If fido isn’t too keen on eating basil that way, you may have to get more creative by baking it into treats or hiding it in homemade raw dog food.

It’s great for creating a dog-friendly ketchup too!

Close up of basil leaves on wooden board.


While the herb is not outright toxic to dogs, it’s important to be on the lookout for any new negative effects that arise after testing basil out with your dog.


It’s unlikely as the amounts will be so small but if your dog happens to consume an entire basil plant in the yard or something similar, loose stool could become a problem.

The fiber in a basil plant is usually the culprit for this. Eating that much added fiber at one time can make a dog’s digestive system hyper-motile.

If this happens loose stool or potentially diarrhea can happen. This will usually pass on its own but keep a watchful eye on your pup for any more concerning signs such a blood.

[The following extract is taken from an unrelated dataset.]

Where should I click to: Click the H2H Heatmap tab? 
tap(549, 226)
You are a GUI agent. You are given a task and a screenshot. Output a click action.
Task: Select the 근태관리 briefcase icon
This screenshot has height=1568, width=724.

As with any food, it’s possible to have an allergic reaction. If you have reason to suspect your dog may be allergic to basil, do not feed it to them.

Signs to look out for when experiencing allergic reactions include: vomiting, itchiness, diarrhea, fever, panting and lethargy.

If you see any of these after ingestion of basil, take your dog to the vet immediately.


It’s usually best to err on the side of caution with puppies.

While basil can be fed to a growing pup, make sure to clear this addition to their diet with your vet first before trying.

If you do try basil, do so in very small amounts with a puppy and watch for any negative side effects.